*** AVAILABLE DATA ***

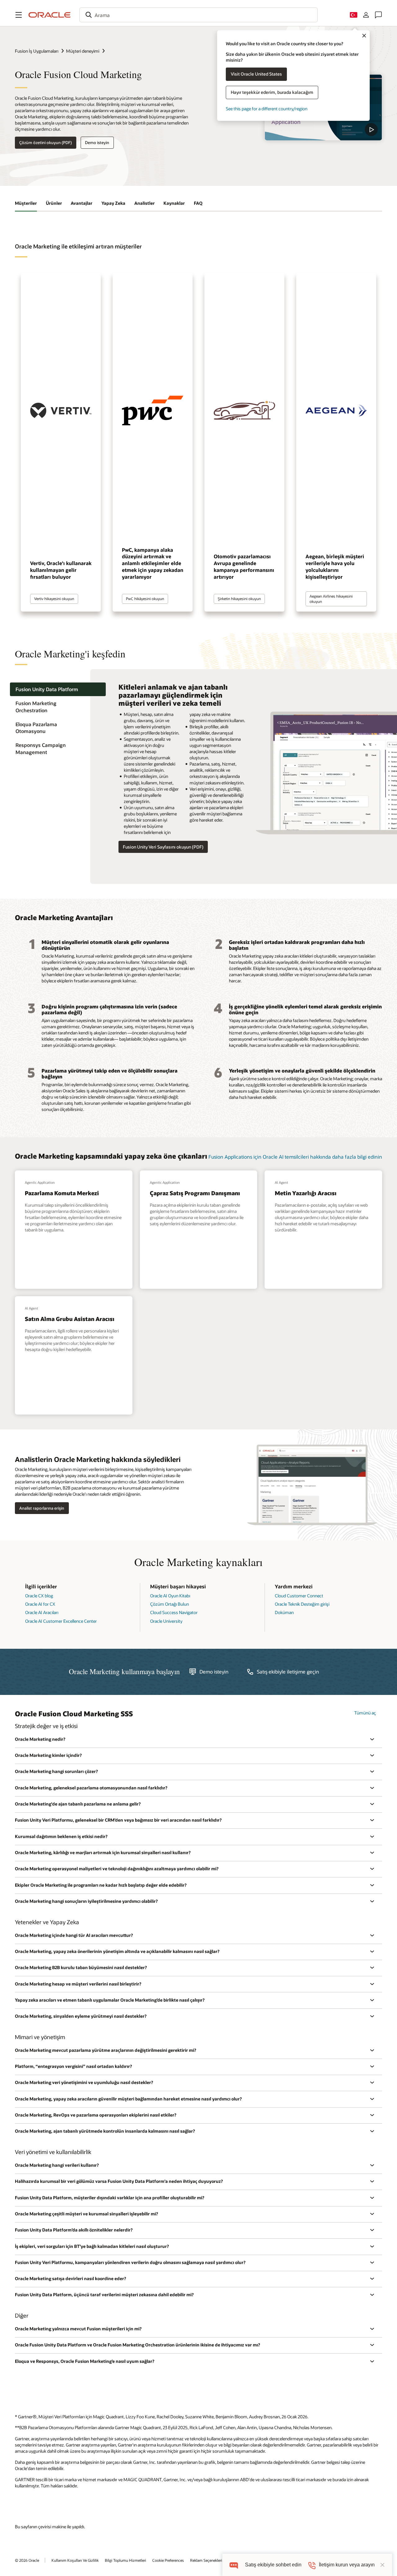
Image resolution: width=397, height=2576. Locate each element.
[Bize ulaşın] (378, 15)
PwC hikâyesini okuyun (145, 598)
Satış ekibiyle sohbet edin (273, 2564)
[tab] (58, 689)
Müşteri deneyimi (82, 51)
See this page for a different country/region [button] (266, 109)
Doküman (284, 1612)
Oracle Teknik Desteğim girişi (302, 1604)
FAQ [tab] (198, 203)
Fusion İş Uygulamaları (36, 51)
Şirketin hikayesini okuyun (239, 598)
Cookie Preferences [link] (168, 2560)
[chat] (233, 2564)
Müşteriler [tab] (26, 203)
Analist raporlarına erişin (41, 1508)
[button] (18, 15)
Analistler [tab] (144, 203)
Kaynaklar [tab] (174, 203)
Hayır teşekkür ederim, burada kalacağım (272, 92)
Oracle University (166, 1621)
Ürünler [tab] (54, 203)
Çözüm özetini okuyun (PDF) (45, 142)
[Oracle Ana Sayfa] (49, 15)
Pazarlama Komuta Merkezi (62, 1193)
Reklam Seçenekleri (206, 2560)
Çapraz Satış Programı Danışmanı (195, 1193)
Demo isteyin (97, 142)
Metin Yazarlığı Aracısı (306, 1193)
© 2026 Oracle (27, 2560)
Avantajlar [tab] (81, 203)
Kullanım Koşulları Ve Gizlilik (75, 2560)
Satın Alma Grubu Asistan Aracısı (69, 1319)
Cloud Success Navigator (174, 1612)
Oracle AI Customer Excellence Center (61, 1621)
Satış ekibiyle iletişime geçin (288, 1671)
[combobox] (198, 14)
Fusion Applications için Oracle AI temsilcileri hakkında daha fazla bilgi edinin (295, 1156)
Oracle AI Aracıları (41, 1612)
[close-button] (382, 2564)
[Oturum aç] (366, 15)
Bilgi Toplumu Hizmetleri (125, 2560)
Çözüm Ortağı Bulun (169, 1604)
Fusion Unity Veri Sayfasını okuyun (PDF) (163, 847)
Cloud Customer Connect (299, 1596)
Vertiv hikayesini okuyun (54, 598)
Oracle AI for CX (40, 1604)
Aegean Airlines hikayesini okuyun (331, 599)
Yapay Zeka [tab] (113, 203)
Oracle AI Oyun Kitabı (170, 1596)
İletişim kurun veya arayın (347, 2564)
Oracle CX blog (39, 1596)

*** End of AVAILABLE DATA ***

> **ASSIGNMENT**
Write all the entries again word for word, minus the pictures.

> **PROBLEM SOLUTION**
Image resolution: width=397, height=2576. Locate each element.
[Bize ulaşın] (378, 15)
PwC hikâyesini okuyun (145, 598)
Satış ekibiyle sohbet edin (273, 2564)
[tab] (58, 689)
Müşteri deneyimi (82, 51)
See this page for a different country/region [button] (266, 109)
Doküman (284, 1612)
Oracle Teknik Desteğim girişi (302, 1604)
FAQ [tab] (198, 203)
Fusion İş Uygulamaları (36, 51)
Şirketin hikayesini okuyun (239, 598)
Cookie Preferences [link] (168, 2560)
[chat] (233, 2564)
Müşteriler [tab] (26, 203)
Analist raporlarına erişin (41, 1508)
[button] (18, 15)
Analistler [tab] (144, 203)
Kaynaklar [tab] (174, 203)
Hayır teşekkür ederim, burada kalacağım (272, 92)
Oracle University (166, 1621)
Ürünler [tab] (54, 203)
Çözüm özetini okuyun (PDF) (45, 142)
[Oracle Ana Sayfa] (49, 15)
Pazarlama Komuta Merkezi (62, 1193)
Reklam Seçenekleri (206, 2560)
Çapraz Satış Programı Danışmanı (195, 1193)
Demo isteyin (97, 142)
Metin Yazarlığı Aracısı (306, 1193)
© 2026 Oracle (27, 2560)
Avantajlar [tab] (81, 203)
Kullanım Koşulları Ve Gizlilik (75, 2560)
Satın Alma Grubu Asistan Aracısı (69, 1319)
Cloud Success Navigator (174, 1612)
Oracle AI Customer Excellence Center (61, 1621)
Satış ekibiyle iletişime geçin (288, 1671)
[combobox] (198, 14)
Fusion Applications için Oracle AI temsilcileri hakkında daha fazla bilgi edinin (295, 1156)
Oracle AI Aracıları (41, 1612)
[close-button] (382, 2564)
[Oturum aç] (366, 15)
Bilgi Toplumu Hizmetleri (125, 2560)
Çözüm Ortağı Bulun (169, 1604)
Fusion Unity Veri Sayfasını okuyun (PDF) (163, 847)
Cloud Customer Connect (299, 1596)
Vertiv hikayesini okuyun (54, 598)
Oracle AI for CX (40, 1604)
Aegean Airlines hikayesini okuyun (331, 599)
Yapay Zeka [tab] (113, 203)
Oracle AI Oyun Kitabı (170, 1596)
İletişim kurun veya arayın (347, 2564)
Oracle CX blog (39, 1596)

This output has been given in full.